Мы говорим: создайте нормальную систему в науке и не трогайте ее. И в этом плане для меня большая честь работать с Алексеем Ремовичем который хорошо знает как правильно организовать науку Он сторонник жестких правил игры. Он зарекомендовал себя в науке очень хорошо и он не единственный всемирно известный ученый в нашей стране. Так давайте позволим Академии наук быть экспертом при разработке новых правил, поможем бюджетным финансированием тем людям в науке, которые умеют работать. Если вы не будете доверять науке, то никакой отдачи от нее тоже не будет. Я сторонник того, чтобы зафиксировать созданные правила и подождать 5-10 лет.
— Вам не кажется, что в Академии наук в разных областях науки очень неравномерная ситуация? И Академия не может быть эталоном в любой из них?
— Академия наук, конечно, разная. Но у нас есть люди, которые давно занимаются научной политикой в государстве, и они прекрасно знают расклад. Проведите отбор, сделайте какие-то пилотные проекты, посмотрите, кто хороший, кто плохой. Главное — подводить итоги реализации пилотных проектов и информировать об этих результатах научную общественность.
— Мы говорим о естественных науках?
— Если мы говорим об инновациях, надо идти к физикам, химикам, математикам, биологам в первую очередь. Гуманитарные исследования тоже важны, именно они определяют, например, законы развития общества — основного потребителя инноваций. И у гуманитариев есть свои проблемы — сохранность коллекций, библиотек и пр. Но если мы говорим об инновациях, мы должны построить современную естественнонаучную инфраструктуру.

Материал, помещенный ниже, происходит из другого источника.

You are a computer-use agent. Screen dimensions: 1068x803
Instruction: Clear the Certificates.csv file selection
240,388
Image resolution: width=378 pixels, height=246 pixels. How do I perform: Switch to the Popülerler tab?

И тут как раз нужно говорить о том, что делать с наукой сейчас. Как вы знаете, в России принята Стратегия научно-технологического развития и в ее рамках обозначено семь приоритетов. Созданы семь советов по приоритетам. После своей инаугурации 7 мая 2018 года президент издал указ № 204. В нем определены разные задачи, разбитые на несколько национальных проектов. Один из этих проектов — национальный проект «Наука». По нему уже в самом указе прописано, что необходимо создать 15 научно-образовательных центров (НОЦ), 10 национальных центров мирового уровня (НЦМУ) и так далее.
Дальше министерство начало готовить паспорт национального проекта «Наука»…

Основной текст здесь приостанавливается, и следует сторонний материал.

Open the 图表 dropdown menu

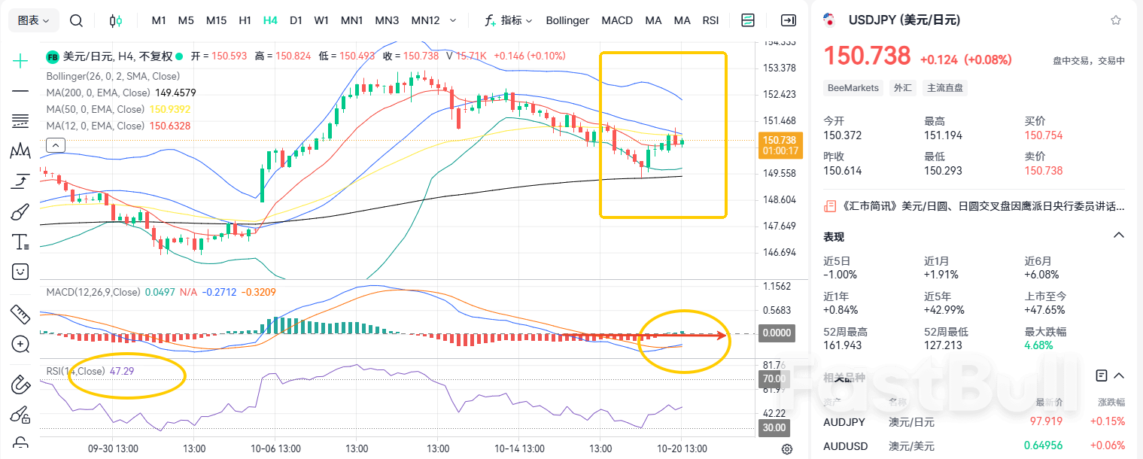pyautogui.click(x=34, y=20)
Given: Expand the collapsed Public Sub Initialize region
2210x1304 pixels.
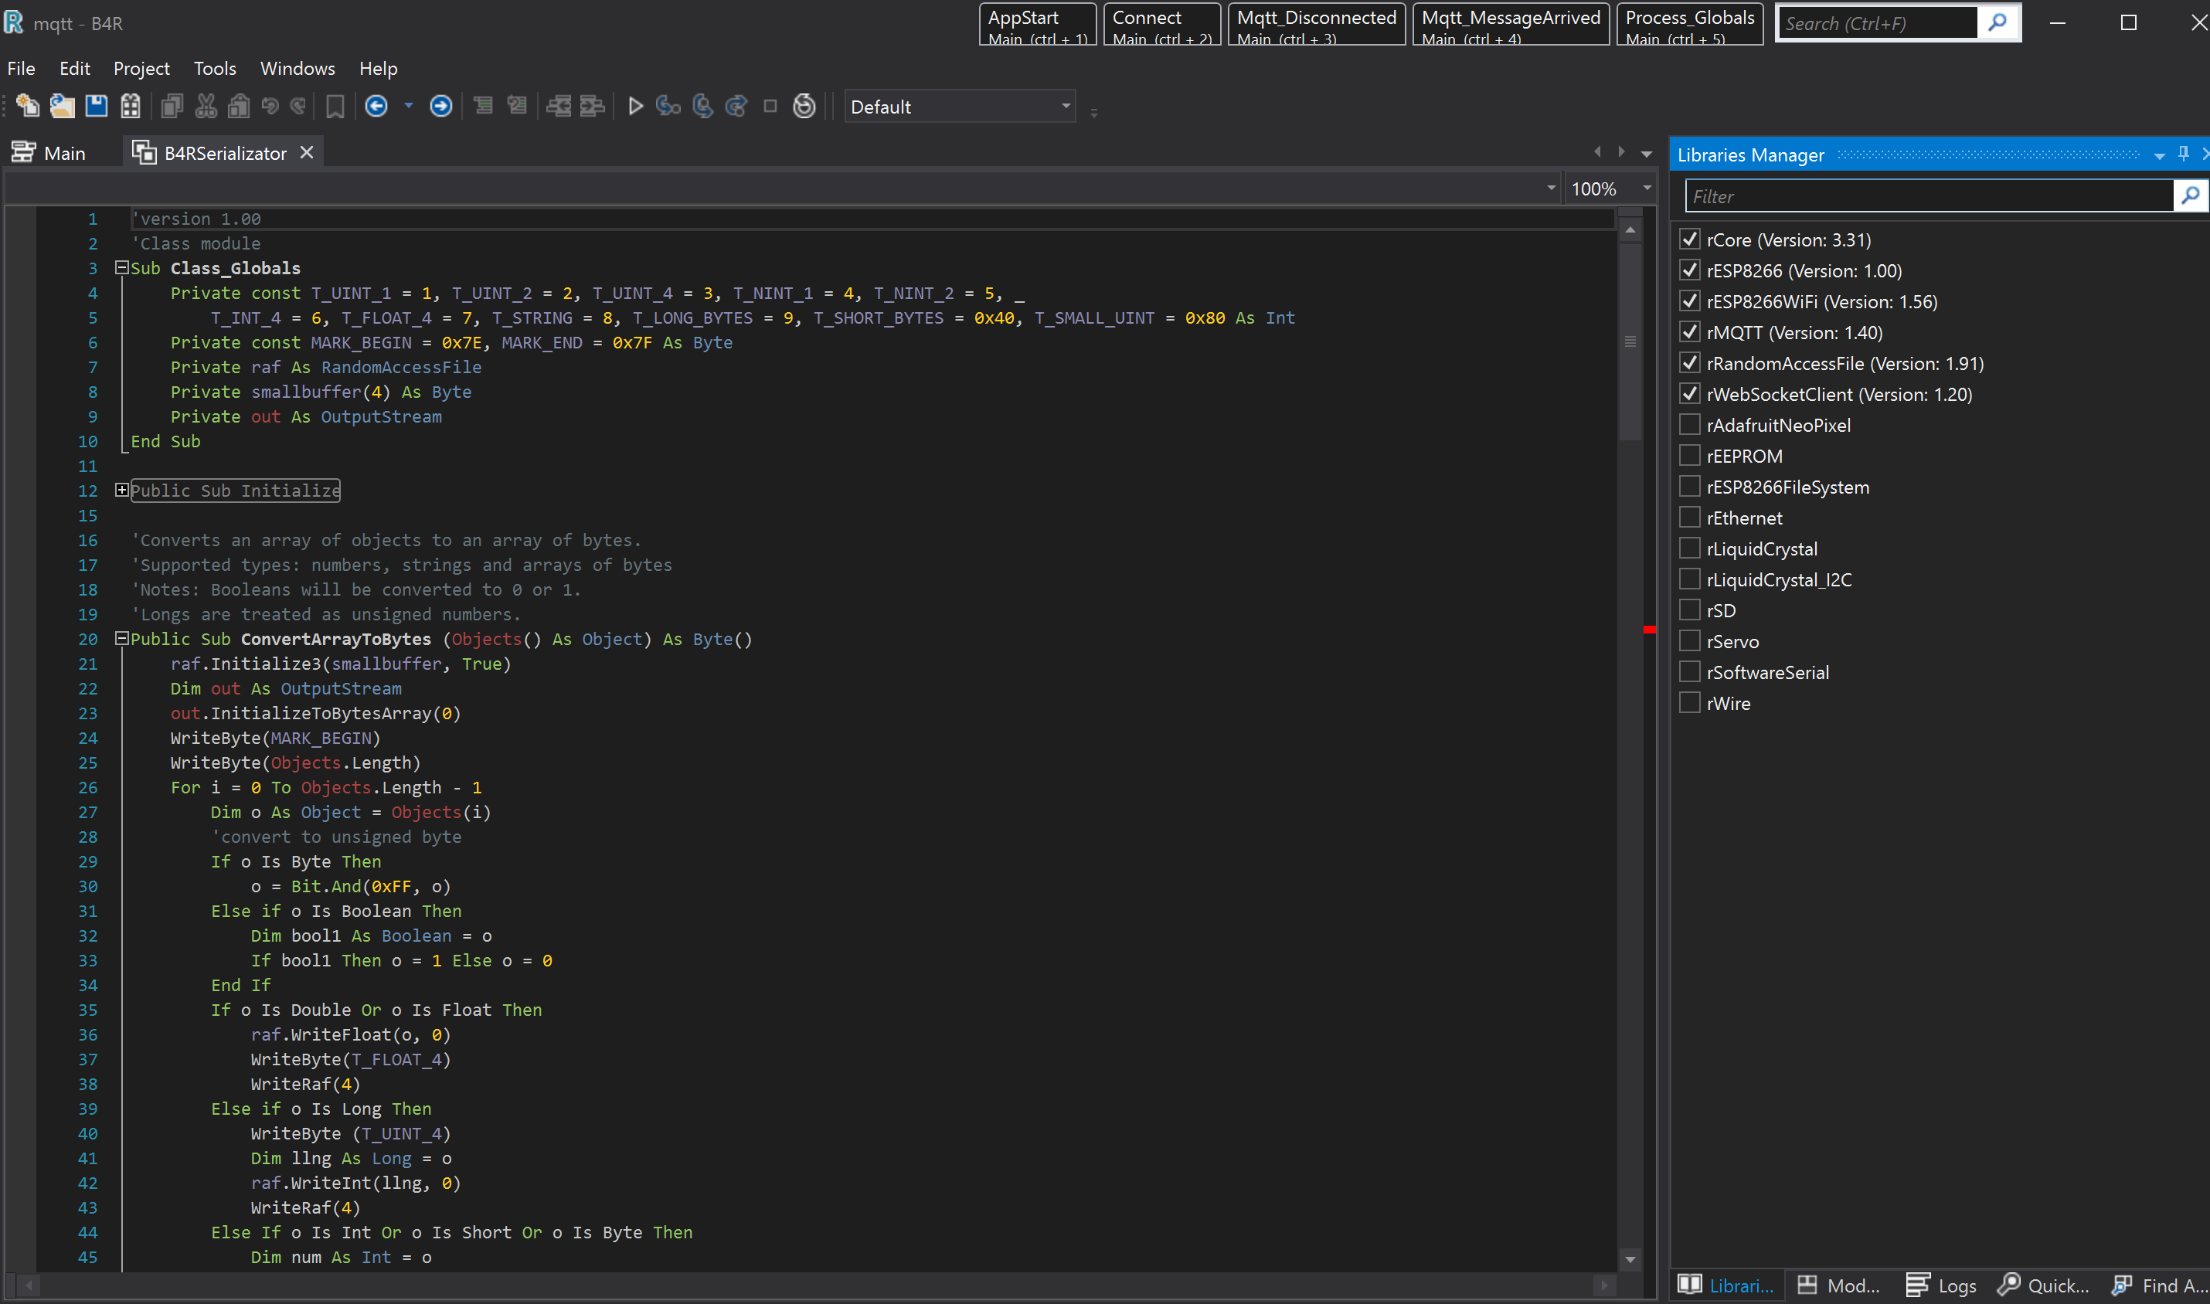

— Это что-то вроде дорожной карты? Что такое паспорт программы?
— Это краткое содержание, основные положения — как реализовать указ президента по данному направлению. Нужно расписать основные шаги этого проекта. В рамках нацпроекта «Наука» определены пять основных направлений, на реализацию которых предусмотрены некоторые дополнительные деньги помимо тех, что выделяются на выполнение Государственной программы научно-технологического развития.
На основе этих пяти направлений формируются три федеральных проекта. То есть в национальном проекте задачи, которые там прописаны, разбиваются еще на три проекта. Главный из них — улучшение кооперации с промышленностью, научная и научно-техническая кооперация. Это первый федеральный проект. Там две задачи: создание 15 НОЦев и 10 НЦМУ.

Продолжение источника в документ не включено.